Le Département de la Dordogne a commencé à redonner à la forêt de la Double ce qu’il lui avait pris, en 2017, pour réaliser la déviation de Mussidan. La collectivité est en train de compenser la coupe rase générale de l’époque. Après que la préfecture lui a rappelé qu’elle en avait l’obligation… sauf à vouloir s’acquitter d’une amende très importante. Le Département avait demandé une autorisation de coupe, le 17 septembre 2018, qui portait sur 47 ha, situés à La Jemaye et 1,2 ha, à Échourgnac, sur le site de la ferme du Parcot. C’était apparemment vouloir faire mieux que bien. Sauf que la SEPANSO s’interroge sur le choix de la méthode de reboisement choisie pour se conformer à la réglementation : tout raser, alors qu’une enclave Natura 2000 est concernée. L’association a appris hier, mercredi 30 septembre, que l’opération avait commencé.

Arrachage des racines des arbres en pleine zone Natura 2000

C’est connu, la méthode des coupes rases est régulièrement contestée. Pourtant, le Département l’a choisie pour procéder à un boisement compensateur. Comme l’opération concerne aussi une bulle naturelle préservée, la collectivité s’était engagée auprès de la préfecture à « communiquer » pour expliquer qu’elles s’imposaient. « Or, il n’y a pas trace de cette communication », selon la SEPANSO. Au contraire même, ce boisement compensateur s’est, maintient-elle, préparé en catimini. La cause de cette extrême discrétion serait précisément liée au choix de la technique de l’arrachage complet des racines des arbres. Sauf que l’opération concerne en partie -pour 13 ha – la zone Natura 2000 Vallées de la Double, espace naturel sensible. Par ailleurs, si, sur le terrain, les châtaigniers sont en effet « en souffrance » -la SEPANSO a la même appréciation que le Département- ils sont minoritaires et voisinent avec de nombreuses autres espèces, qui affichent une forme excellente. Les chênes pédonculés, notamment, sont d’ailleurs jugés « magnifiques » par le Département lui-même. En outre, ils vivent aux côtés de charmes, de noisetiers… et de 7 autres espèces hautement protégées, que l’union internationale pour la conservation de la natureUICN– ainsi que ses niveaux européen et français, ont classées, avec le muséum national d’histoire naturelle –MNHN-, en « rouge »). Parmi ces 7 espèces, on trouve, pour exemples, le sorbier domestique, le poirier à feuilles en cœur.

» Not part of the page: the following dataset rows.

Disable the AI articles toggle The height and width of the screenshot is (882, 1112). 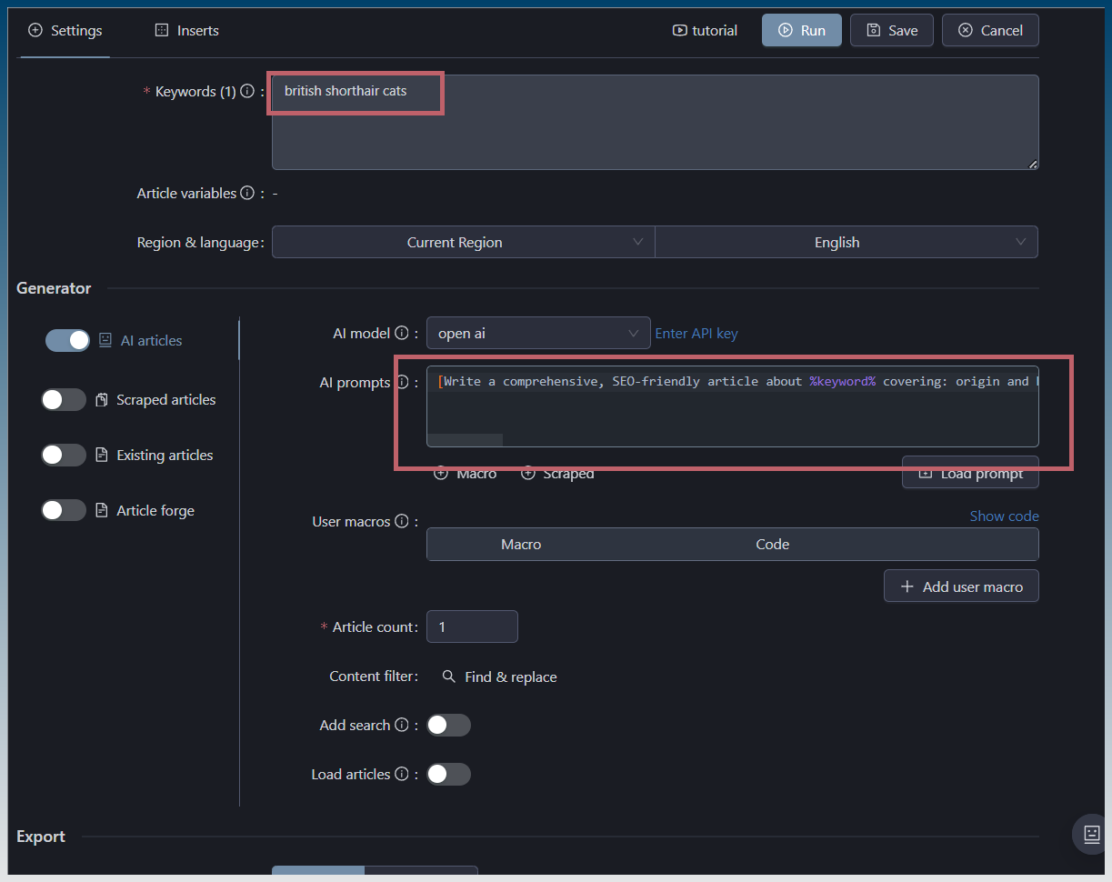(x=67, y=340)
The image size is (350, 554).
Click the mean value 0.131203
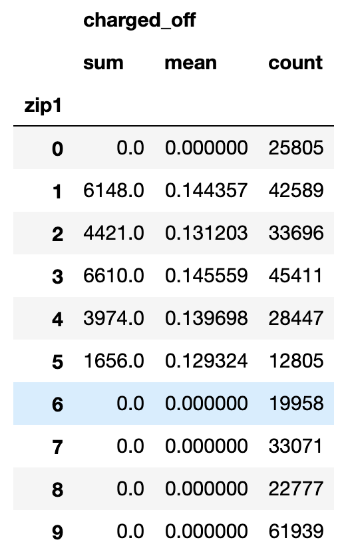click(206, 233)
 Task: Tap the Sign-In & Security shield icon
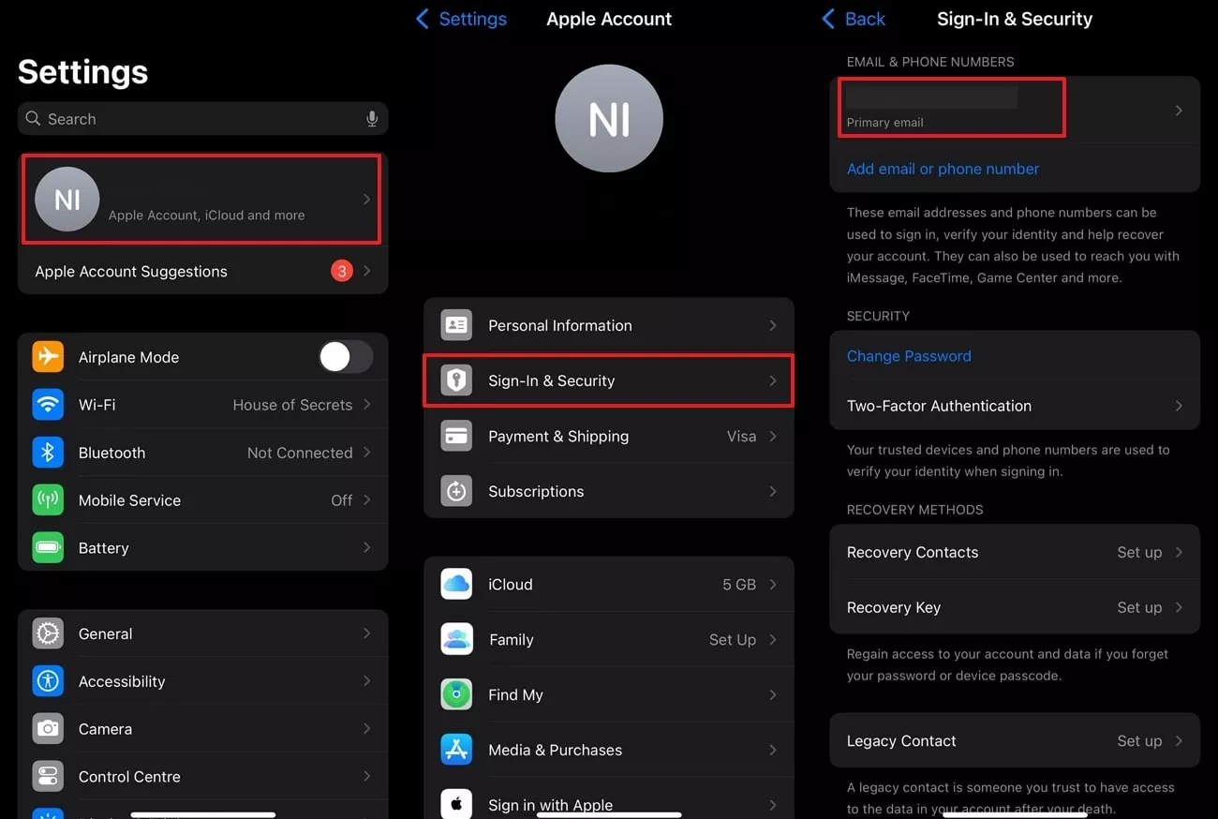coord(456,380)
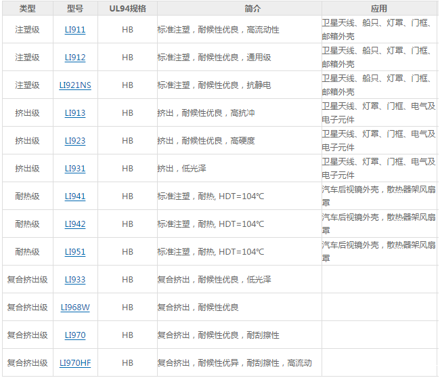
Task: Click the 简介 column header
Action: coord(238,9)
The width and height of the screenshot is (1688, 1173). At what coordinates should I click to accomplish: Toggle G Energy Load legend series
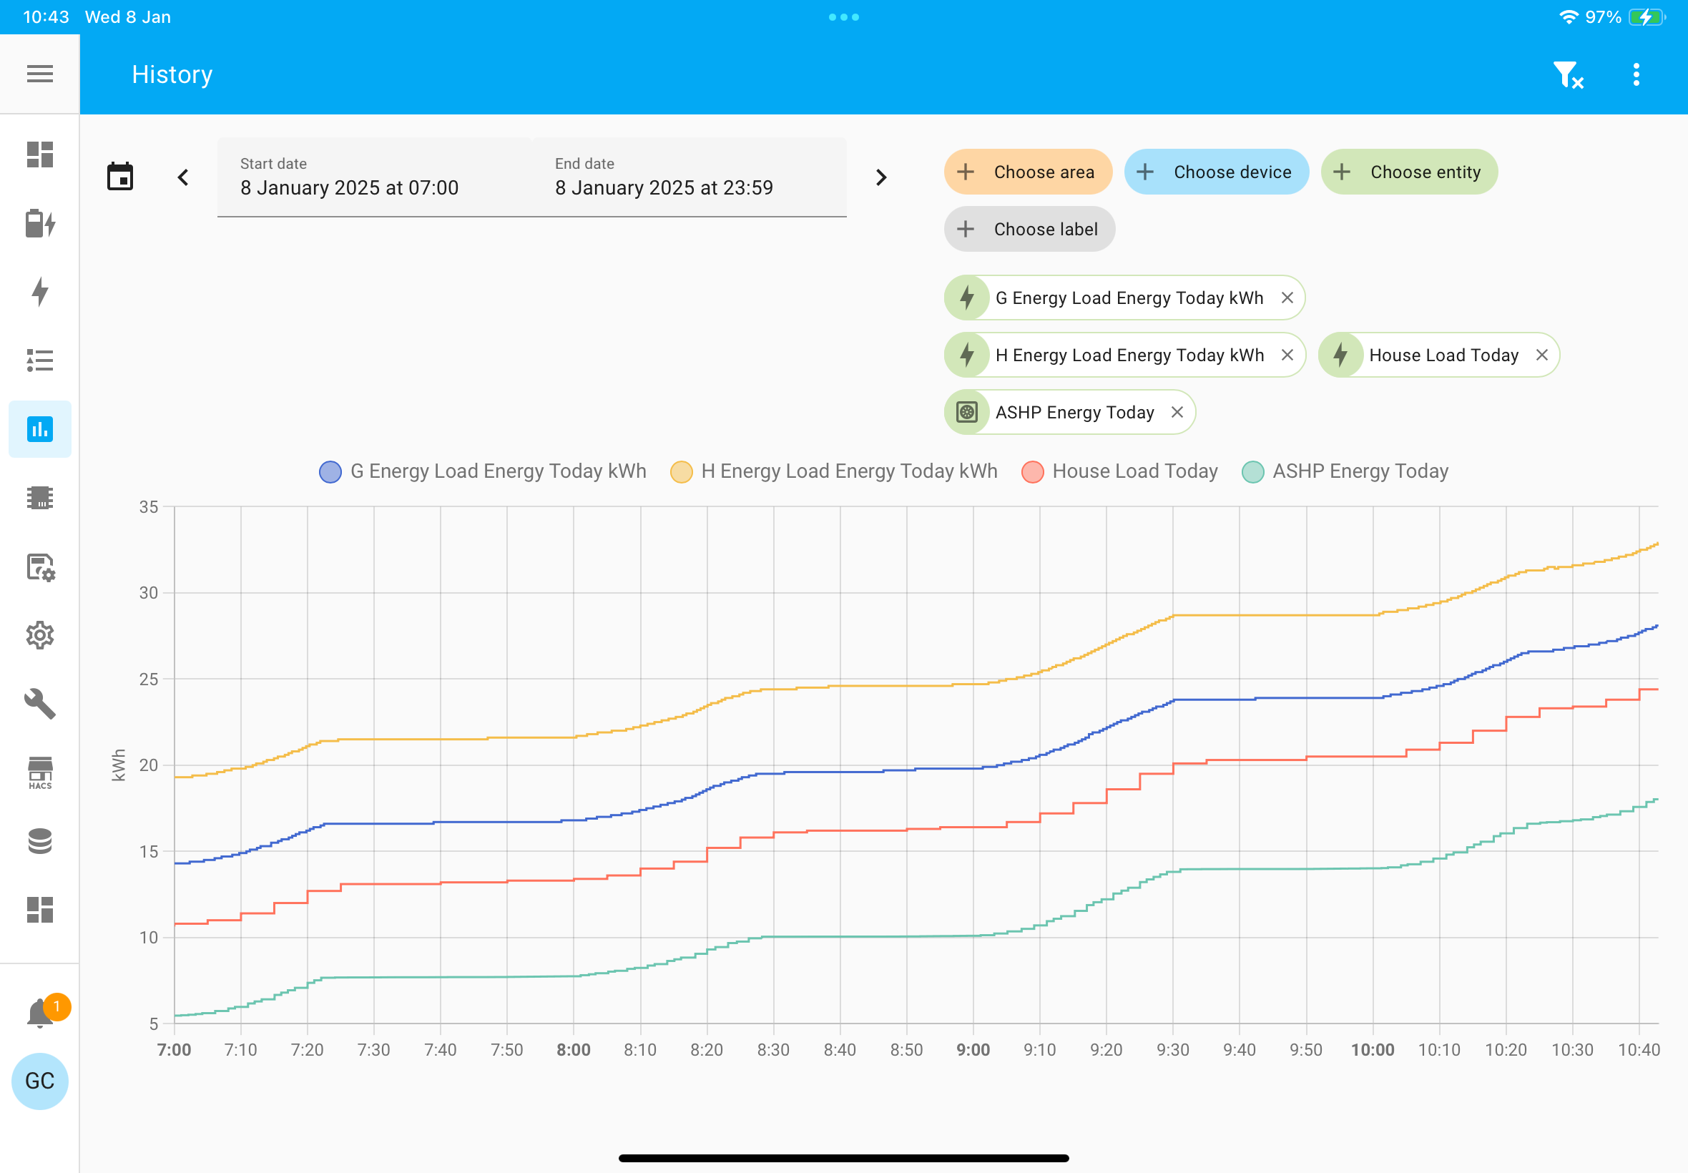483,471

Cependant, le 23 septembre dernier, la SEPANSO a appris que son inquiétude n’ébranlait pas la direction départementale du territoire : la DDT allait laisser faire la collectivité. « Toutes les autorisations ont été obtenues », a-t-il été répondu à l’association, qui a le sentiment que, « quand le Département et l’office national des forêts (ONF) décident, la DDT est priée de suivre ». En tout état ce cause, le boisement a débuté.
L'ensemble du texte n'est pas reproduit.